Trata-se de uma disputa de discurso, que disfarça o que realmente está em jogo.
A 13.467/17, mal redigida, atécnica, contrária à noção de proteção que justifica a existência do Direito e do Processo do Trabalho, não é uma legislação trabalhista. Não está afinada com a razão histórica e jurídica pela qual existe um ramo próprio do direito para cuidar das relações de trabalho. Não está afinada com a missão constitucional de reduzir desigualdades, promover o bem comum, respeitar e assegurar a dignidade humana e o valor social do trabalho. Não encontra espaço no ambiente internacional que reafirma, em todas as normas que edita, a necessidade de progressividade de proteção social, sob pena de autofagia do próprio sistema capitalista de produção.
É preciso ter a coragem de afirmar que os juízes ou procuradores do trabalho que negam integralmente a aplicação dessa excrescência que é a Lei 13.467 o fazem exatamente porque ao assumirem seu mister, fizeram o juramento de cumprir a Constituição. O fazem, porque reconhecem o caráter destrutivo dessa legislação mesquinha, produzida por um setor específico do capital, que está de costas para a realidade das relações sociais no Brasil. O fazem, porque não há como seguir acreditando em uma sociedade menos injusta, menos concentradora de renda, se aceitarmos transformar a legislação trabalhista em um conjunto de regras de proteção ao grande capital.
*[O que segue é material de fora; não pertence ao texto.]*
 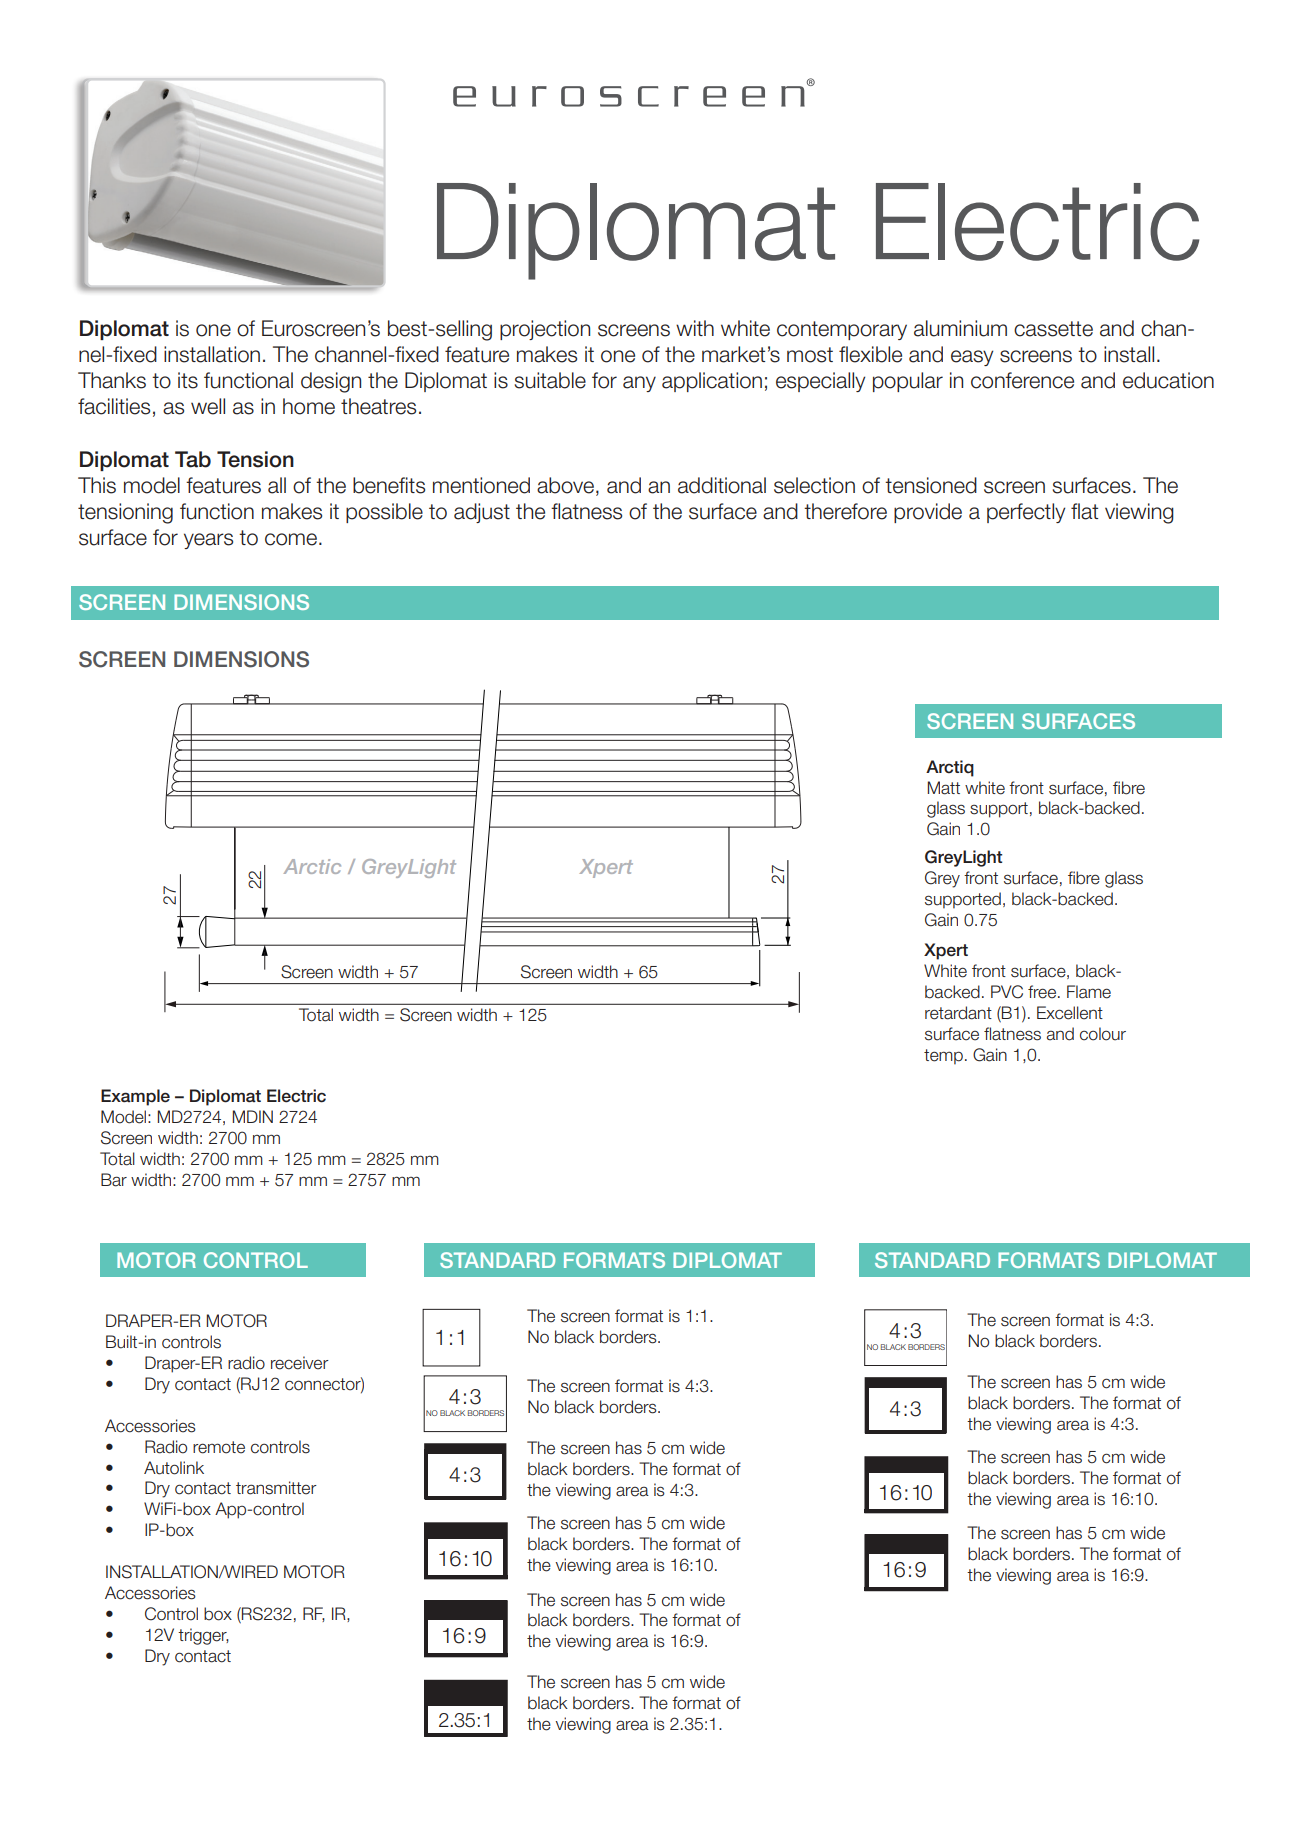 I want to click on free, so click(x=1043, y=992).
O fazem, porque haverá extrema dificuldade, mesmo da perspectiva estritamente jurídica, na compatibilização dessas regras com normas que não foram alteradas e que constituem a espinha dorsal da regulação jurídica da relação entre capital e trabalho, tal como os conceitos de relação de emprego, empregado, empregador, subordinação, salário mínimo, tempo à disposição, acesso à justiça, gratuidade, etc.
Esse discurso dos setores econômicos favorecidos pela “reforma”, reproduzido pelo editorial do Estadão, pretende atribuir a responsabilidade pelo desmanche, àqueles que, de forma devida, com responsabilidade e por dever funcionam, resistem. Por isso mesmo, é um discurso perverso.
A impossibilidade de aplicação da lei não decorre da má vontade, do boicote ou de revanchismo dos juízes ou procuradores, mas sim de sua completa incompatibilidade com o estágio atual de desenvolvimento da própria noção de civilidade, de humanidade. Sua não aplicação decorre de todo o retrocesso que a lei estimula, de sua desconexão completa com toda a luta social que permitiu, historicamente, as limitações ao tempo de trabalho e o reconhecimento da necessidade de um adequado acesso à justiça. A lei não será aplicada porque não é trabalhista, nem da perspectiva jurídico-liberal, nem da perspectiva humanista.
Haverá resistência, porque sem ela em breve não teremos sequer Direito do Trabalho e, catapultados de volta para a realidade do século XVIII, teremos que amargar décadas de produção de miséria, até conseguirmos voltar ao estágio atual, cujas conquistas - poucas, diga-se de passagem - constituem condição de possibilidade de uma vida minimamente boa para todos.